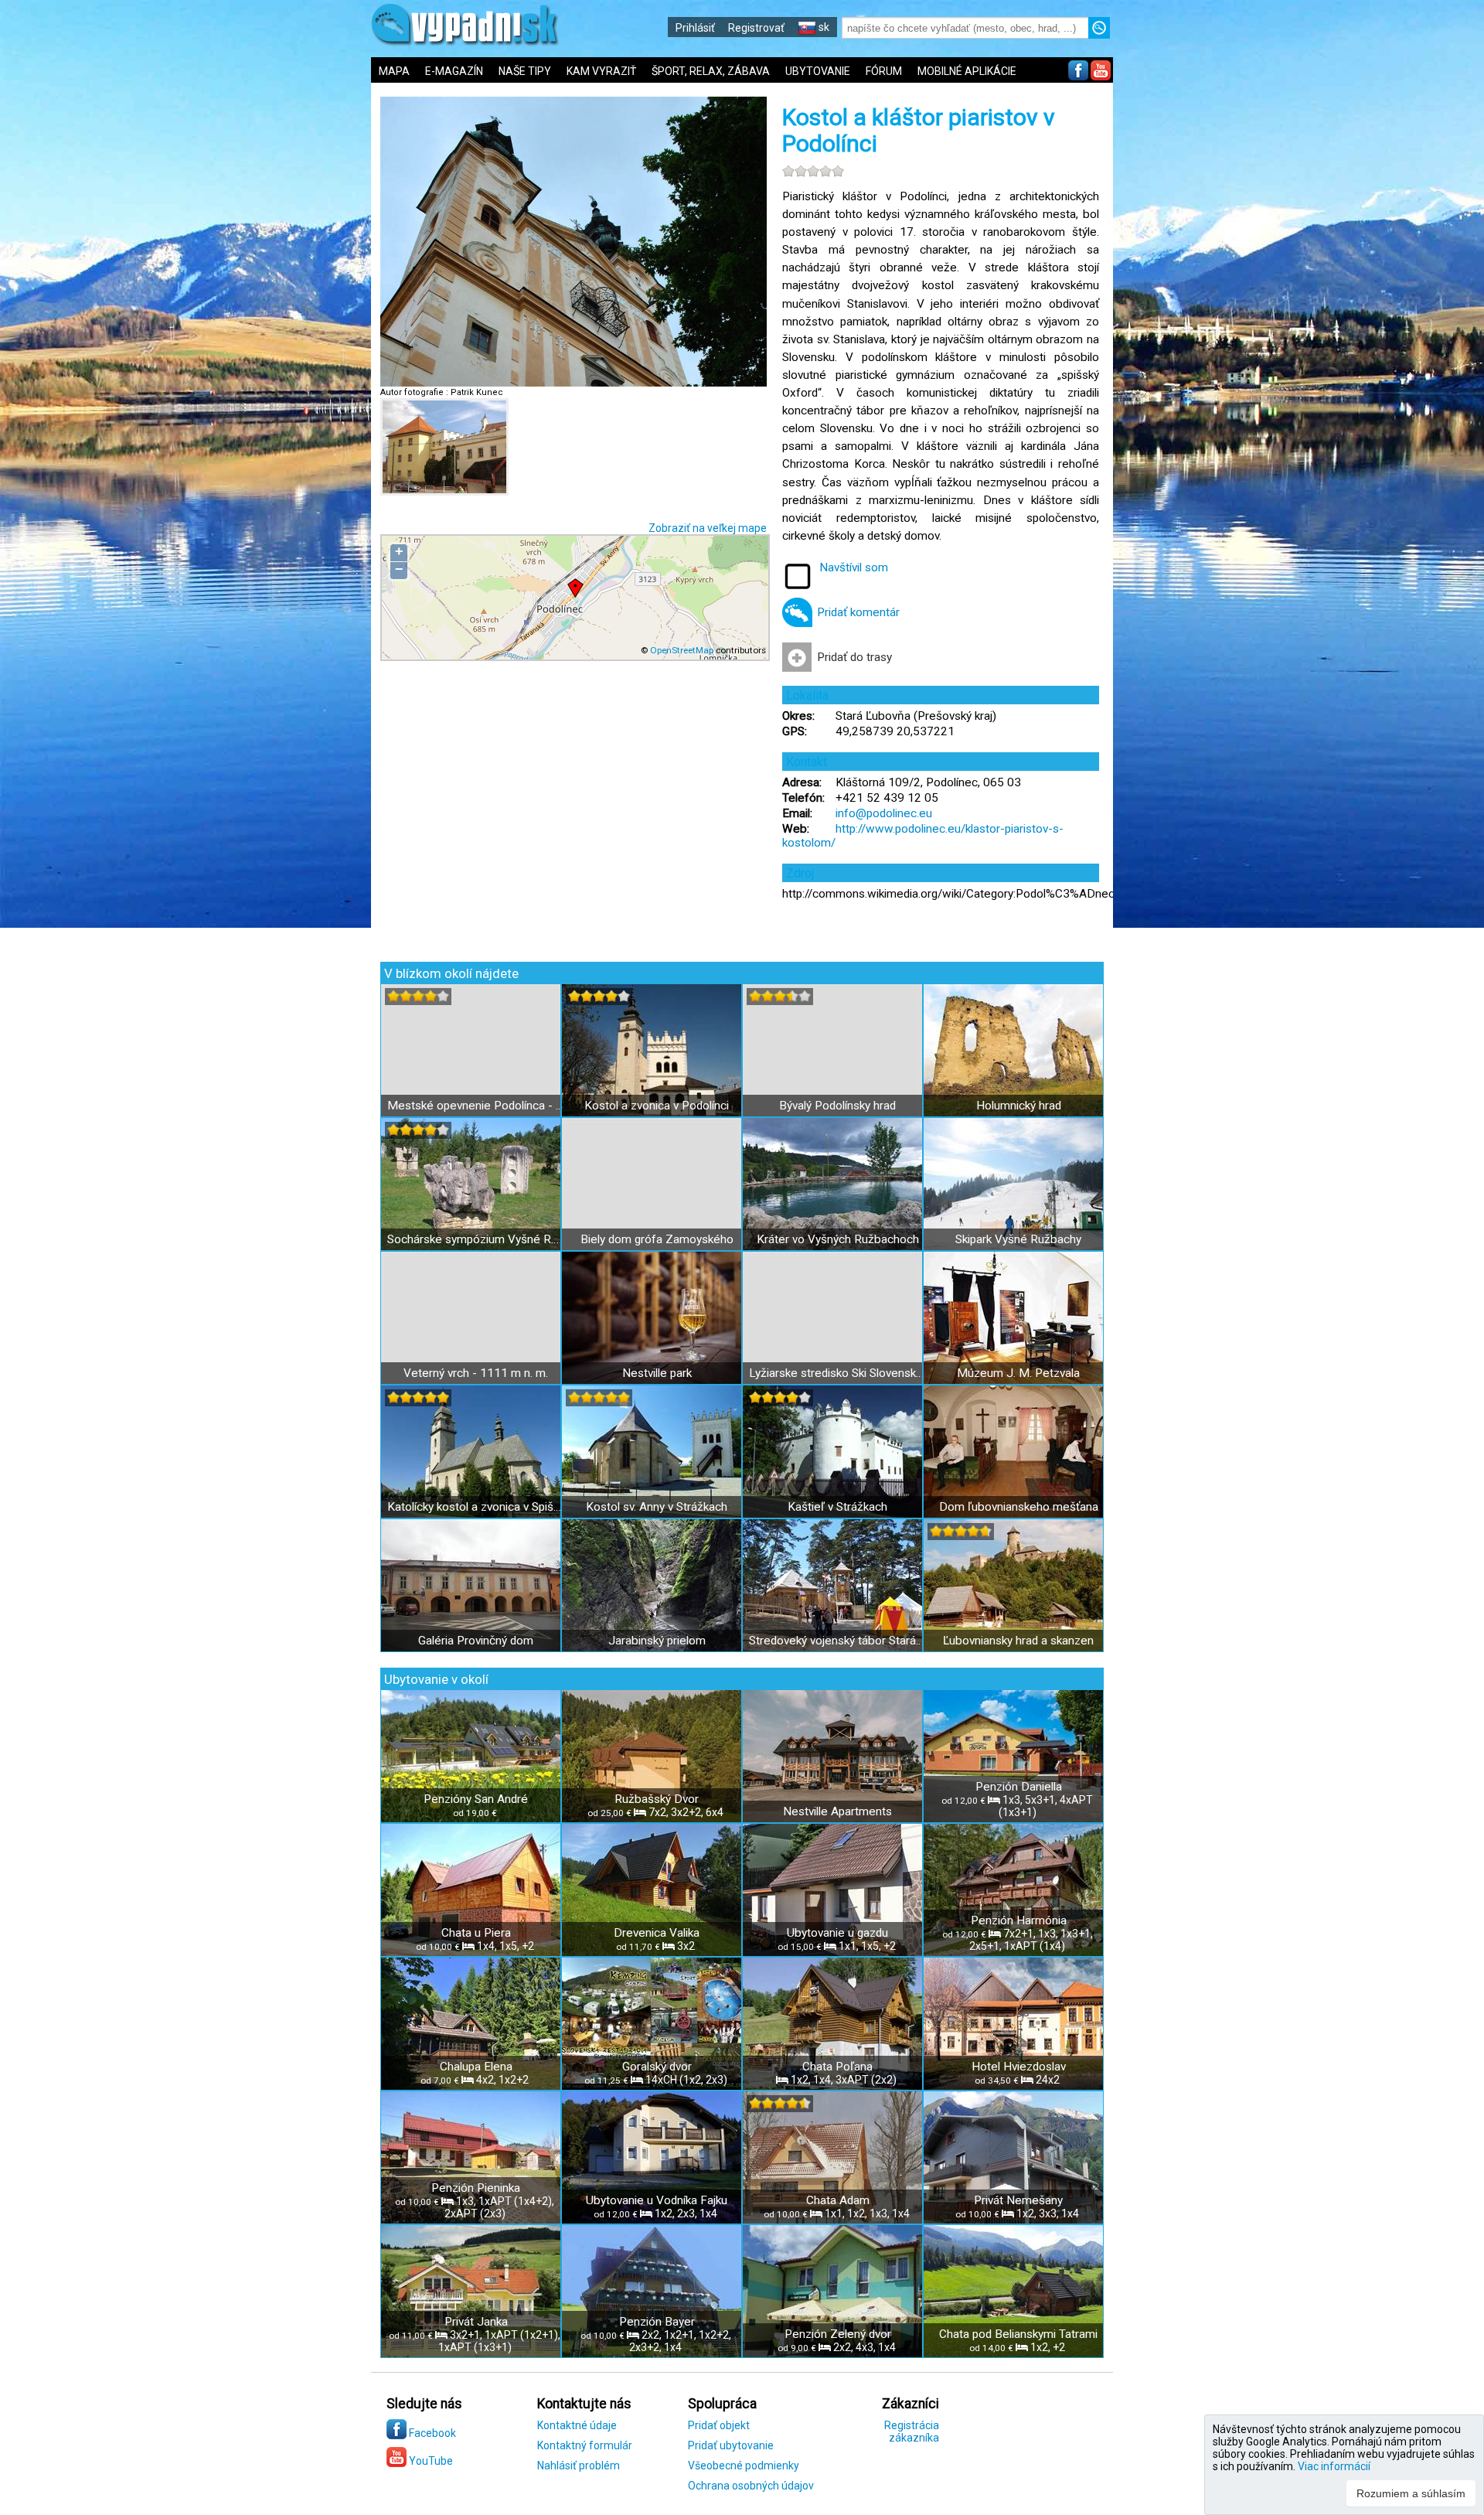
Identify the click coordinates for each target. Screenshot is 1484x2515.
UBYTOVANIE (817, 71)
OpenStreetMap (681, 650)
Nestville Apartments (837, 1811)
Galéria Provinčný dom (475, 1641)
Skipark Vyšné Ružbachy (1018, 1239)
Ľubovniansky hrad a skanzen (1018, 1641)
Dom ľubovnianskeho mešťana (1018, 1507)
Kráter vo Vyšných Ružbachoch (838, 1239)
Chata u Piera (476, 1933)
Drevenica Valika (656, 1933)
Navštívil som (853, 567)
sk (822, 27)
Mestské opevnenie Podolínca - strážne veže (475, 1106)
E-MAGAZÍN (454, 71)
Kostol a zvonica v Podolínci (656, 1106)
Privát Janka (476, 2322)
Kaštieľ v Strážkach (837, 1507)
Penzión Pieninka (475, 2188)
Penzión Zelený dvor (838, 2334)
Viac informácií (1334, 2466)
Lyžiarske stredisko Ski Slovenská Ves (837, 1373)
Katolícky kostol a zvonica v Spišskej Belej (475, 1507)
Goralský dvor (657, 2067)
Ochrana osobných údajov (751, 2485)
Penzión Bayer (657, 2322)
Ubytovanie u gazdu (837, 1933)
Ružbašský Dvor (656, 1799)
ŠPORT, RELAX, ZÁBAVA (711, 71)
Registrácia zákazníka (911, 2431)
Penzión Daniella (1018, 1787)
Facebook (431, 2433)
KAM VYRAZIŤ (601, 71)
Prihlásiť (695, 28)
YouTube (430, 2461)
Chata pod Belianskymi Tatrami (1018, 2334)
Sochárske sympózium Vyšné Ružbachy (475, 1239)
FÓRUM (884, 71)
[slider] (813, 171)
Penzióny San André (476, 1799)
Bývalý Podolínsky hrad (837, 1106)
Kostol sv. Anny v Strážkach (656, 1507)
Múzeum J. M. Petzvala (1018, 1373)
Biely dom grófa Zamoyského (656, 1239)
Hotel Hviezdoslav (1019, 2067)
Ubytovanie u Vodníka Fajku (656, 2200)
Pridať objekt (719, 2425)
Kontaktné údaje (577, 2425)
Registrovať (756, 28)
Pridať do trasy (854, 657)
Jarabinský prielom (657, 1641)
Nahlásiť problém (578, 2465)
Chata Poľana (837, 2067)
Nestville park (657, 1373)
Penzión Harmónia (1019, 1920)
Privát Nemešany (1018, 2200)
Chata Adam (838, 2200)
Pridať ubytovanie (731, 2445)
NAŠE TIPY (525, 71)
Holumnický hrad (1018, 1106)
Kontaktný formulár (584, 2445)
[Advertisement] (1229, 510)
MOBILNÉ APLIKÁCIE (966, 71)
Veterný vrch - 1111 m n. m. (475, 1373)
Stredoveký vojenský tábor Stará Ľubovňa (837, 1641)
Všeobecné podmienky (743, 2465)
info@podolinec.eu (884, 813)
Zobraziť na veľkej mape (707, 528)
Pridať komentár (858, 612)
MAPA (394, 71)
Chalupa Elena (476, 2067)
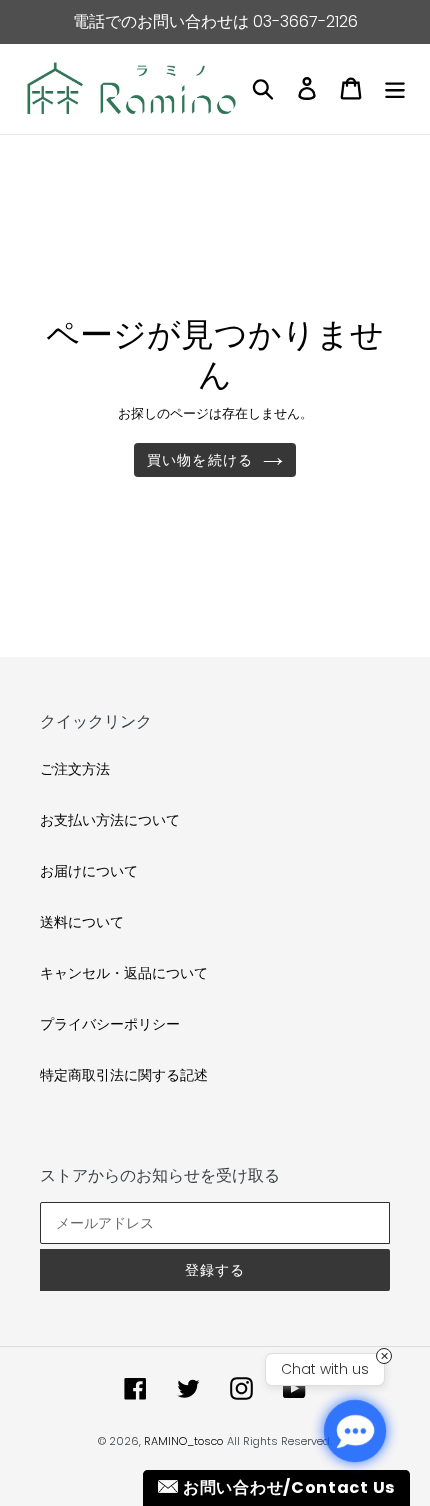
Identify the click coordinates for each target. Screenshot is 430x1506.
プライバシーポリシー (110, 1024)
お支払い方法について (110, 820)
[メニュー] (395, 88)
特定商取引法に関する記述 (124, 1075)
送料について (82, 922)
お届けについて (89, 871)
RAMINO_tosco (183, 1441)
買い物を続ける (200, 460)
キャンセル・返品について (124, 973)
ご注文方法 (75, 769)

* **Exercise objective**
Retype the records above, but only those lines that fall between the line containing "UBYTOVANIE (817, 71)" and the line containing "Kráter vo Vyšných Ružbachoch (838, 1239)", with both of those lines included, exactly as written.

* **Expected answer**
UBYTOVANIE (817, 71)
OpenStreetMap (681, 650)
Nestville Apartments (837, 1811)
Galéria Provinčný dom (475, 1641)
Skipark Vyšné Ružbachy (1018, 1239)
Ľubovniansky hrad a skanzen (1018, 1641)
Dom ľubovnianskeho mešťana (1018, 1507)
Kráter vo Vyšných Ružbachoch (838, 1239)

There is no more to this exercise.